The fight for Ohio is tonight, and you have to think theres a little additional pressure on Baker Mayfield to recover off a rough opener– especially after looking at how resilient and comfy Joe Burrow seemed to be last week. Getting outdueled by another No. 1 general choice, 2 years behind you, and just two video games into his career, would be a difficult appearance.
Issue was, Oluokuns play was to cloud Wilsons read and, with a split second to ID that, the ninth-year quarterback saw it.
And Schottenheimer, in his 3rd year with Wilson, has a convenience level with his quarterback now where he can provide him crap for it in a meeting.
In the quarterback survey we ran last week, Wilson was simply as frustrating a pick for 2nd place as Patrick Mahomes was for first– Wilson appeared on 48 of 53 ballots ranking who those surveyed expected to be the top 5 QBs at the end of the year, which was 22 more than any other quarterback not named Mahomes.

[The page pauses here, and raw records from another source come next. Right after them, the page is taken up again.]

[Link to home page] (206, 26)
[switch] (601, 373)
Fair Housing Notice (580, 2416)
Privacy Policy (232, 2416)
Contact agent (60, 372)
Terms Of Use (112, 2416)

It was first-and-goal from the 7, and as soon as the chains were set, since of that background they have with one another, both Schottenheimer and Wilson knew what the call would be– a throw out of a 3-by-1 set, with tight end Greg Olsen the only receiver to Wilsons. Wilson likes the play and Schottenheimer earmarked it for the red zone, so going to it was scholastic.